Source: SkyAndTelescope.com Here's the full article.
roger
 
  2  
Reply Wed 18 Feb, 2009 02:24 am
@Thomas,
Article says Lulin could be as bright as 5th magnitude. That's not bright at all. I've been seeing something similar to littlek's observation for the past week, or thereabouts, but not greenish, though I'll look again tomorrow night. What I've been seeing is 1st magnitude +.
dadpad
 
  1  
Reply Wed 18 Feb, 2009 04:36 am
I cant see it. I think you is makin' it all up.
roger
 
  1  
Reply Wed 18 Feb, 2009 06:19 am
@dadpad,
Maybe you're too far south.
0 Replies
 
Merry Andrew
 
  1  
Reply Wed 18 Feb, 2009 06:30 am
@dadpad,
You're on the wrong side of the planet, dad. Bet you can't see Polaris either.
0 Replies
 
Ticomaya
 
  1  
Reply Wed 18 Feb, 2009 07:40 am
@littlek,
Possibly the Great Gazoo?
0 Replies
 
Thomas
 
  2  
Reply Wed 18 Feb, 2009 08:55 am
@roger,
Hm. I consulted Sternzeit, an astronomical series in Deutschlandfunk radio. The color and the brightness Roger reports matches Spica, the brightest star in constellation virgo. But the direction is off. Interesting ....
Thomas
 
  2  
Reply Wed 18 Feb, 2009 09:08 am
@Thomas,
On reflection, maybe the direction isn't off after all. Skymaps.com says that on February 16, Lulin is 3 degrees from Spica (PDF here). So when littlek observed it on the 17th, Spica and Lulin were probably still pretty close.
0 Replies
 
rosborne979
 
  2  
Reply Wed 18 Feb, 2009 06:05 pm
@littlek,
Almost everyone who sees a bright star in the western sky just after sunset is seeing Venus. Normally it is whitish, but something in the atmosphere could have made it seem greenish. You weren't looking through a tinted windshield were you Smile

0 Replies
 
littlek
 
  1  
Reply Wed 18 Feb, 2009 06:09 pm
No, not a tinted windshield - my car is far too low-budget for that.

Well, I'll just go with Venus then.....
NickFun
 
  0  
Reply Wed 18 Feb, 2009 07:35 pm
@littlek,
I still would not rule out a UFO. Jimmy Carter saw a UFO and the military tried to persuade him he saw Venus. Ya just never know.
0 Replies
 
Ticomaya
 
  1  
Reply Wed 18 Feb, 2009 09:59 pm
http://img3.imageshack.us/img3/6209/greatgazoogd4.gif
NickFun
 
  1  
Reply Thu 19 Feb, 2009 02:41 pm
@Ticomaya,
Kazoo!
0 Replies
 
High Seas
 
  0  
Reply Thu 19 Feb, 2009 02:57 pm
@littlek,
It's a common enough phenomenon in northern latitudes, called a "green flash". You very often see it from airplanes even at relatively lower latitudes. It's been photographed countless times - very surprised you never heard of it before:

Quote:
Green flashes are real (not illusory) phenomena seen at sunrise and sunset, when some part of the Sun suddenly changes color (at sunset, from red or orange to green or blue). The word “flash” refers to the sudden appearance and brief duration of this green color, which usually lasts only a second or two at moderate latitudes.

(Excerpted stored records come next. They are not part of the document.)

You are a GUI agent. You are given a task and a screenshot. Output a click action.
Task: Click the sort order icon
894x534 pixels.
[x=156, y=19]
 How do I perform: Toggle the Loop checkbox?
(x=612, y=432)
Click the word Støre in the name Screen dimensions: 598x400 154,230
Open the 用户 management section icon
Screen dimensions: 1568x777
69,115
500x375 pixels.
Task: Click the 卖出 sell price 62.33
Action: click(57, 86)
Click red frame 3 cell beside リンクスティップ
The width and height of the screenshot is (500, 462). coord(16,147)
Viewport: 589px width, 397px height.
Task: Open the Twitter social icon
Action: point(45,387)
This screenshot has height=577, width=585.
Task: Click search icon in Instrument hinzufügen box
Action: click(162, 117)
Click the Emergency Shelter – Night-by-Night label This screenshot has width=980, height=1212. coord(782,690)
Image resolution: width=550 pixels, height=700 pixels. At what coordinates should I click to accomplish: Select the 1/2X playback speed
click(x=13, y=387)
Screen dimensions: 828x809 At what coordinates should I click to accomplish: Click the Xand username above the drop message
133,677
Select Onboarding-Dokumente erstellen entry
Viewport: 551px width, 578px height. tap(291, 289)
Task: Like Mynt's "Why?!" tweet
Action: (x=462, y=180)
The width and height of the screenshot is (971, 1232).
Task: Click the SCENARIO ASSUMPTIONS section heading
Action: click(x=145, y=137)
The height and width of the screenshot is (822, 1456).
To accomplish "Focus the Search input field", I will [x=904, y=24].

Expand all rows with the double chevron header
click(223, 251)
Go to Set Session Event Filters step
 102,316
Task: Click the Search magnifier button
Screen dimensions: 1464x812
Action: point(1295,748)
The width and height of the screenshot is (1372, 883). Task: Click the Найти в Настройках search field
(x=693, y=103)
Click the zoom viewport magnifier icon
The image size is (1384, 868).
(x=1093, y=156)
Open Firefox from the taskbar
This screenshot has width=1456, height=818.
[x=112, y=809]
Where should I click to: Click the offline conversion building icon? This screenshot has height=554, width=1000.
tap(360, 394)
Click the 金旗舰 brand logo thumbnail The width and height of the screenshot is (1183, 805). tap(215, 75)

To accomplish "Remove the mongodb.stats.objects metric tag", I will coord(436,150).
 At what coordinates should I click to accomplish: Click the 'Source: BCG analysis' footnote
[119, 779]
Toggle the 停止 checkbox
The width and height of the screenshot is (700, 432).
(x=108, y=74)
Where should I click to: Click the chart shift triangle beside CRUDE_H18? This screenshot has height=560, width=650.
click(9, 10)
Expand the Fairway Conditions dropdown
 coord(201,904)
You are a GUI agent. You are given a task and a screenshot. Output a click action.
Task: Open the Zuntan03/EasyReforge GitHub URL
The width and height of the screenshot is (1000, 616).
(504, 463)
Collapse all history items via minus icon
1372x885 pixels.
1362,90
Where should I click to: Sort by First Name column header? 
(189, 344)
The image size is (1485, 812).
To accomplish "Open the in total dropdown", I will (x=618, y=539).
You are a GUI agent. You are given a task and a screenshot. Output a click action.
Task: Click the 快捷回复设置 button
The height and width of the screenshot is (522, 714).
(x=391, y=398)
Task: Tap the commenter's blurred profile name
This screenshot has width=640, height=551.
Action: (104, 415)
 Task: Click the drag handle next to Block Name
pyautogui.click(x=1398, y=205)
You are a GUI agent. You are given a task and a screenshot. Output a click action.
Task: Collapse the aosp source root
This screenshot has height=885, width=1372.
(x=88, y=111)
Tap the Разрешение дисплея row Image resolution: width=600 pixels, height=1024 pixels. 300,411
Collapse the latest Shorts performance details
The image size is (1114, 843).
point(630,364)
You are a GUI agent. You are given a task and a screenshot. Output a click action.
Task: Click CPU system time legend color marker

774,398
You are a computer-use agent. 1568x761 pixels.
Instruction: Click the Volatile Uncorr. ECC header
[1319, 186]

http://mintaka.sdsu.edu/GF/
High Seas
 
  0  
Reply Thu 19 Feb, 2009 03:18 pm
@High Seas,
http://yorkregion.blogs.com/sky_wise/images/green_flash_2.jpg
Quote:
PHYSICS OF THE GREEN FLASH

Atmospheric refraction of sunlight is basically the cause of green flashes and green rays. The following diagram illustrates the actual position of the sun at sunset. The upper circle shows where you see the sun’s image at point of contact with the ocean or horizon. The lower circle, outlining the already set sun, shows where it actually is. The displacement
of the sun’s disk is due to atmospheric refraction.

http://images.google.com/imgres?imgurl=http://yorkregion.blogs.com/sky_wise/images/green_flash_3.jpg&imgrefurl=http://durhamregion.typepad.com/astronomy/2006/06/the_mysterious_.html&usg=__dKBAHu-2qCrcw3yQd6KW4M7FPN4=&h=336&w=375&sz=11&hl=en&start=5&um=1&tbnid=tzsTg93RVqMuyM:&tbnh=109&tbnw=122&prev=/images%3Fq%3Dgreen%2Bflash%26um%3D1%26hl%3Den%26client%3Dfirefox-a%26channel%3Ds%26rls%3Dorg.mozilla:en-US:official%26sa%3DX
Thomas
 
  2  
Reply Thu 19 Feb, 2009 04:27 pm
@High Seas,
The problem is, green flashes last for seconds. What littlek observed lasted for hours.